• [Study text]:
Car insurance works because companies reward good drivers and charge the Lindsay Lohans more. If the state forces insurance companies to stop discriminating, that kills the business model.
No-discrimination insurance isn’t insurance. It’s welfare. If the politicians’ plan was to create another government welfare program, they ought to own up to that instead of hiding the cost.

Obama — and the Clintons before him — expressed outrage that insurance companies charged people different rates based on their risk profiles. They want everyone covered for the same “fair” price….


Most people don’t really think in this regard, they simply emote.  The point of preexisting conditions is that you should have had insurance before you got the condition.  The left recognizes that and that is why they insist on a mandate with health insurance.  If that goes down, then everyone will have to take personal responsibility for this.


4.   Mia Love for Congress

Today’s Washington Post contains a front page story about Mia Love, the Republican candidate for Congress in Utah’s Fourth Congressional District. Love, age 36, is the mayor of Saratoga Springs, a rapidly growing Utah town of about 18,000. She is also Black, Mormon, and quite conservative. If elected, she will become the first Black female Republican member of Congress.

• [Exercise prompt]: Please write out the part of the excerpt that opens with the words containing "Obama — and" and closes with "responsibility for this.". None of the records are needed here.

• [Record excerpts]:
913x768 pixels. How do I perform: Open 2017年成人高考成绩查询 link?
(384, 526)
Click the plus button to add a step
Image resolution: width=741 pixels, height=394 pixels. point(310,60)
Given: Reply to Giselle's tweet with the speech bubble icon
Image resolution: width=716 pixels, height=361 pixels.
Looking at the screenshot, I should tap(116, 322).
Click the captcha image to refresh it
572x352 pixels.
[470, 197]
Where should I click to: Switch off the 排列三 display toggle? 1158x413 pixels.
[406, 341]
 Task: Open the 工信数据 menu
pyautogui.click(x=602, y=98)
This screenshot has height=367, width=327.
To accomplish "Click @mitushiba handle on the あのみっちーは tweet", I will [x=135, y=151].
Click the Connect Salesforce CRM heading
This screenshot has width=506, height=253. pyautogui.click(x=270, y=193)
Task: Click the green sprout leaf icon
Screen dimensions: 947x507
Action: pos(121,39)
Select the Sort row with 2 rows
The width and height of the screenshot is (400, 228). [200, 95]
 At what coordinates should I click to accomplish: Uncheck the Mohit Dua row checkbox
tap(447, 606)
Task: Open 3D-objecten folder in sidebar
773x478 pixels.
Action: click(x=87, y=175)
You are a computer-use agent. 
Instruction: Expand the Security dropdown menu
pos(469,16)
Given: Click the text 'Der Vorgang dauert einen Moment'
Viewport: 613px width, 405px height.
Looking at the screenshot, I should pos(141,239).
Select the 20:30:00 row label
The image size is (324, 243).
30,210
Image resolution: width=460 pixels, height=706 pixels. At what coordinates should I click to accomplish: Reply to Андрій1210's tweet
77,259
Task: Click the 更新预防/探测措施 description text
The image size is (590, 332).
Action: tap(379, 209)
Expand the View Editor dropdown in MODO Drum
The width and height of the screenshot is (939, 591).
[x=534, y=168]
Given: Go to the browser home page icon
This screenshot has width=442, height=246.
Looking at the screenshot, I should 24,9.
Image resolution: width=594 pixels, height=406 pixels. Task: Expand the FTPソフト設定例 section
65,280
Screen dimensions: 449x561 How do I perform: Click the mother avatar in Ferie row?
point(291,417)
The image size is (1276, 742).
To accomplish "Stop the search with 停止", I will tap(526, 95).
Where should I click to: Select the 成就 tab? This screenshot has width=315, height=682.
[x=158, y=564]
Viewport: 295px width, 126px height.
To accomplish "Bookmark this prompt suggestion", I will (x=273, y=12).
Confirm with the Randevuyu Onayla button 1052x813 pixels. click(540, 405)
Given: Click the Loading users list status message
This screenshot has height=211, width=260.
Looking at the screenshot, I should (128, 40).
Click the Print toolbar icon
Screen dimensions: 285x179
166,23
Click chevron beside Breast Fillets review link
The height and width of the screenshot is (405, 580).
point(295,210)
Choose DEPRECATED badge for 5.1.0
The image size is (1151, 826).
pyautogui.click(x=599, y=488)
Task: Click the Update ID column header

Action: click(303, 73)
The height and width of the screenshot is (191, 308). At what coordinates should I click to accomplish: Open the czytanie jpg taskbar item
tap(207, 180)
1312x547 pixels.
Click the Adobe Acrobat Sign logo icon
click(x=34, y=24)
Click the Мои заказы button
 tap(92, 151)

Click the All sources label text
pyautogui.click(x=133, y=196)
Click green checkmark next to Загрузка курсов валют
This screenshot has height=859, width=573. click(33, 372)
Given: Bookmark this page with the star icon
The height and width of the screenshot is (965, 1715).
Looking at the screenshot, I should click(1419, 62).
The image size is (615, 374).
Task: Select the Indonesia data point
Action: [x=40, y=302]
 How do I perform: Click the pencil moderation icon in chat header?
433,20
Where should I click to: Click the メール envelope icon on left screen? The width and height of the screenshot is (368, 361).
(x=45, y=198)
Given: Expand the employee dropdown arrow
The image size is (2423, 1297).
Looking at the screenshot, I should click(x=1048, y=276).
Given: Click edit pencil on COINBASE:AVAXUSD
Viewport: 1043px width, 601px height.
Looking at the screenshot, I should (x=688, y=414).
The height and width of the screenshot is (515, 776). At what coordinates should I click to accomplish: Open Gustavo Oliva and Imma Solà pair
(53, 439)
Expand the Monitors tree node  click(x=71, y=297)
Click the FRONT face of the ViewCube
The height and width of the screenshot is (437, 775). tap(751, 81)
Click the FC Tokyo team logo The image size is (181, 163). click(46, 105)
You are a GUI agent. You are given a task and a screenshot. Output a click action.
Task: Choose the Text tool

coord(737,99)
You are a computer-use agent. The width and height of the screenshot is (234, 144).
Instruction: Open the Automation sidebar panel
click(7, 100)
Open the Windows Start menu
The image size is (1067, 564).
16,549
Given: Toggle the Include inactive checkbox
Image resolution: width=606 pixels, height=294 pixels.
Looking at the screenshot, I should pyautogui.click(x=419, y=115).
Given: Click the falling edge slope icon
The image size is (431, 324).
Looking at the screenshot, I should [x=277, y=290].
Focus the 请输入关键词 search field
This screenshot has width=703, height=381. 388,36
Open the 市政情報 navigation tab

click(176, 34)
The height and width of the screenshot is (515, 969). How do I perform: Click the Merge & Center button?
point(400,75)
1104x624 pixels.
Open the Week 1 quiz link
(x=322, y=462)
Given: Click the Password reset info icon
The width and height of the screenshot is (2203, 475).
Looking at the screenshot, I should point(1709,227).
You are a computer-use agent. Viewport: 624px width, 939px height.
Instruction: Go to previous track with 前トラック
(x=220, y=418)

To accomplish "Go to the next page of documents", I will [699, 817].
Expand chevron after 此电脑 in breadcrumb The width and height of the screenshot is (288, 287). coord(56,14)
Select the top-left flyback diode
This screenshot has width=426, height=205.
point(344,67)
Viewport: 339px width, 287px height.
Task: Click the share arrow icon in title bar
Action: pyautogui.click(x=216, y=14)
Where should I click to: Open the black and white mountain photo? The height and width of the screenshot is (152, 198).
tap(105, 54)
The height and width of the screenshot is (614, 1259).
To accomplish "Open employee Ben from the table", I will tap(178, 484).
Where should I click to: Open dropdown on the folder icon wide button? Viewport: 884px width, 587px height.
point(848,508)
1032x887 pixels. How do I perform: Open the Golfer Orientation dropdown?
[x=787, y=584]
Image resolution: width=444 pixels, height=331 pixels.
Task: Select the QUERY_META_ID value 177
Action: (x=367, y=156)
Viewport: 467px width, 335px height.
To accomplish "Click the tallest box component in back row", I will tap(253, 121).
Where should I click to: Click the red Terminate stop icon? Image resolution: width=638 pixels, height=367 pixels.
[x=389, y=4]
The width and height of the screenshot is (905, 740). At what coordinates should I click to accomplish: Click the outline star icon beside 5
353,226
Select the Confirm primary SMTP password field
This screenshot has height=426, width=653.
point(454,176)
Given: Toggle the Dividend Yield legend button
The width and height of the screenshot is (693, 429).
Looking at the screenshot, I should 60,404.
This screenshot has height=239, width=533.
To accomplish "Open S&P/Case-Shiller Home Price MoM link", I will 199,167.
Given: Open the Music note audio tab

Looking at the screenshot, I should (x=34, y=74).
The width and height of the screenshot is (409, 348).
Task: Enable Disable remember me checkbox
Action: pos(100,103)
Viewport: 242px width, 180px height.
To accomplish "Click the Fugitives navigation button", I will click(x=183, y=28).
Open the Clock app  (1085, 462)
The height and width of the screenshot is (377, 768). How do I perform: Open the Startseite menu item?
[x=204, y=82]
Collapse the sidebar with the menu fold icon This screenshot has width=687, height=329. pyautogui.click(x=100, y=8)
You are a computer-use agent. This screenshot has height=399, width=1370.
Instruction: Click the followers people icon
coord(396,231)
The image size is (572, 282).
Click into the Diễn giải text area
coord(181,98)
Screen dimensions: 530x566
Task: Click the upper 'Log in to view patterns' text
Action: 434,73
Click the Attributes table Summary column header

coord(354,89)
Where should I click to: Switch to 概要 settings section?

• [Answer space]:
Obama — and the Clintons before him — expressed outrage that insurance companies charged people different rates based on their risk profiles. They want everyone covered for the same “fair” price….


Most people don’t really think in this regard, they simply emote.  The point of preexisting conditions is that you should have had insurance before you got the condition.  The left recognizes that and that is why they insist on a mandate with health insurance.  If that goes down, then everyone will have to take personal responsibility for this.